WORK TO BE COMPLETED => Use the entries below and reproduce exactly the lines from the one containing "Indicadores de dirección (249, 332)" down to the one containing "Hella (35, 544)", both of them included.

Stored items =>
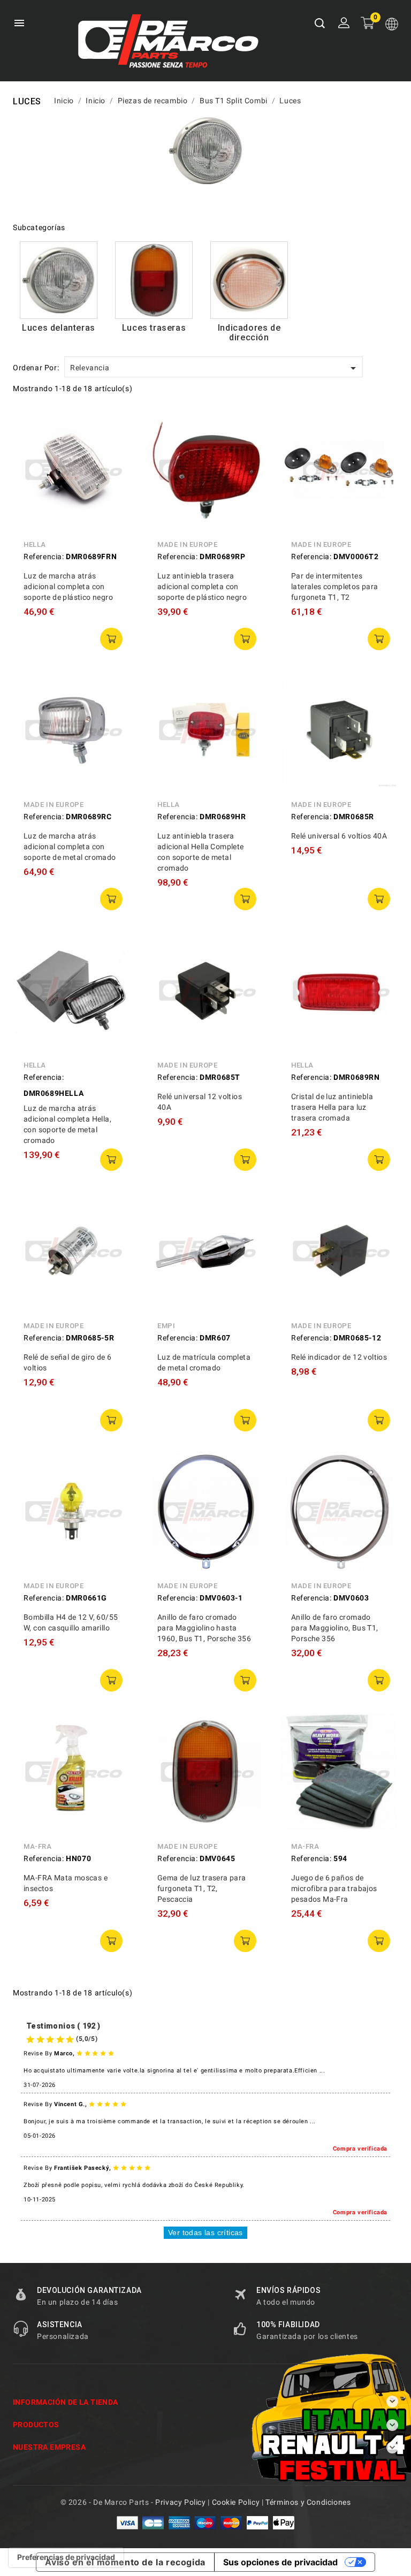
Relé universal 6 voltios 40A (339, 836)
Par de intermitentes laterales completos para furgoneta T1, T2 (334, 586)
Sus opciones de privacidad (280, 2562)
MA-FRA (38, 1846)
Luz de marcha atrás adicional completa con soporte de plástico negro (68, 586)
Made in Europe (187, 544)
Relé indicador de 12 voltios (339, 1357)
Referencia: (44, 556)
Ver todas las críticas (205, 2232)
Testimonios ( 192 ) (63, 2026)
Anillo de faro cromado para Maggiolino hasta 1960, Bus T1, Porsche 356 (204, 1628)
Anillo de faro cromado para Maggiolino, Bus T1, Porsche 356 (334, 1628)
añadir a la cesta (111, 639)
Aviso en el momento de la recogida (125, 2562)
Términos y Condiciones (308, 2502)
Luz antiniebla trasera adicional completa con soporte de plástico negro (202, 586)
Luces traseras (154, 328)
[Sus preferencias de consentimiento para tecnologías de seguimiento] (66, 2557)
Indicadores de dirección (249, 332)
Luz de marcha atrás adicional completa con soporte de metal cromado (70, 847)
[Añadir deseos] (114, 472)
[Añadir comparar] (114, 448)
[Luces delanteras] (58, 280)
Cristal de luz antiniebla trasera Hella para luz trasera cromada (332, 1107)
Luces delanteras (58, 328)
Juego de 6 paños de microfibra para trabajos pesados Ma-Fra (334, 1888)
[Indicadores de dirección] (249, 280)
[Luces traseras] (154, 280)
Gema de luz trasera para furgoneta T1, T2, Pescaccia (201, 1888)
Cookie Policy (236, 2502)
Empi (166, 1326)
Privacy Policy (180, 2502)
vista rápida (114, 424)
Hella (35, 544)
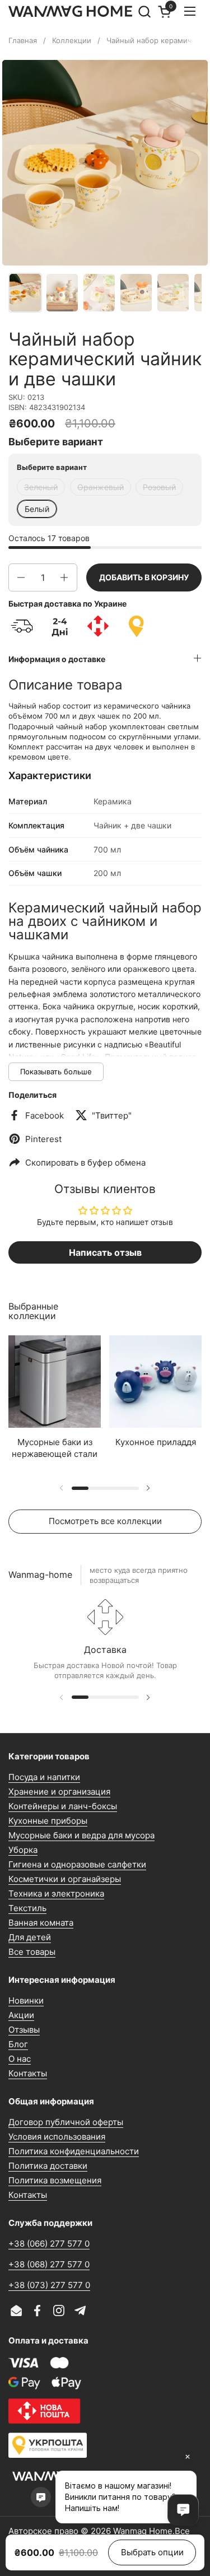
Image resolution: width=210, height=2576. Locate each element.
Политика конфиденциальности (73, 2151)
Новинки (26, 2000)
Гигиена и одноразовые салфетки (77, 1864)
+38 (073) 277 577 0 (49, 2285)
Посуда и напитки (44, 1777)
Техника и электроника (56, 1893)
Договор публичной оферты (65, 2122)
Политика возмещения (54, 2180)
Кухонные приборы (47, 1820)
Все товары (31, 1951)
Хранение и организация (59, 1791)
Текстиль (27, 1908)
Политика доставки (47, 2165)
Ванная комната (40, 1922)
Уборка (23, 1849)
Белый (37, 509)
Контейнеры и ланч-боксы (62, 1806)
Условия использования (56, 2136)
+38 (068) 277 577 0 (49, 2264)
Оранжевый (100, 487)
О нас (19, 2058)
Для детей (29, 1937)
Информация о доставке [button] (56, 659)
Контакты (27, 2073)
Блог (18, 2044)
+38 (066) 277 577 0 (49, 2243)
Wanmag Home (142, 2531)
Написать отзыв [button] (105, 1252)
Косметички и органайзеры (64, 1879)
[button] (144, 11)
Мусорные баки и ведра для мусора (81, 1835)
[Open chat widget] (183, 2510)
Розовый (159, 487)
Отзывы (24, 2029)
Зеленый (41, 487)
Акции (21, 2015)
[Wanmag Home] (70, 11)
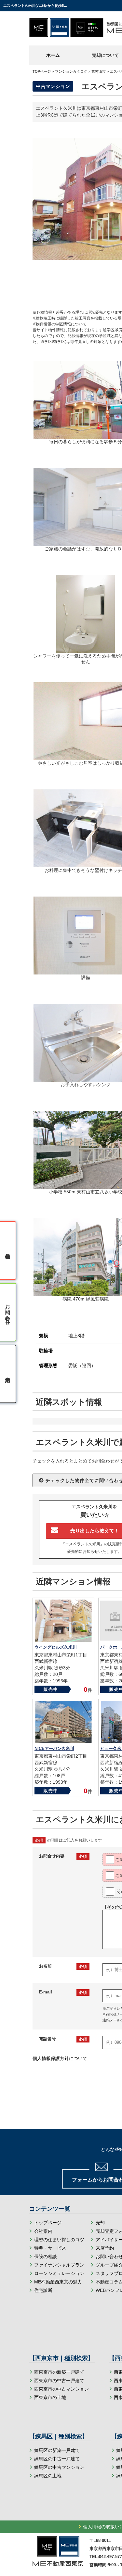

THE COMPLETED TASK =>
Indicadores de dirección (249, 332)
Luz de marcha atrás adicional completa con soporte de metal cromado (70, 847)
[Añadir deseos] (114, 472)
[Añadir comparar] (114, 448)
[Luces delanteras] (58, 280)
Cristal de luz antiniebla trasera Hella para luz trasera cromada (332, 1107)
Luces delanteras (58, 328)
Juego de 6 paños de microfibra para trabajos pesados Ma-Fra (334, 1888)
[Indicadores de dirección] (249, 280)
[Luces traseras] (154, 280)
Gema de luz trasera para furgoneta T1, T2, Pescaccia (201, 1888)
Cookie Policy (236, 2502)
Empi (166, 1326)
Privacy Policy (180, 2502)
vista rápida (114, 424)
Hella (35, 544)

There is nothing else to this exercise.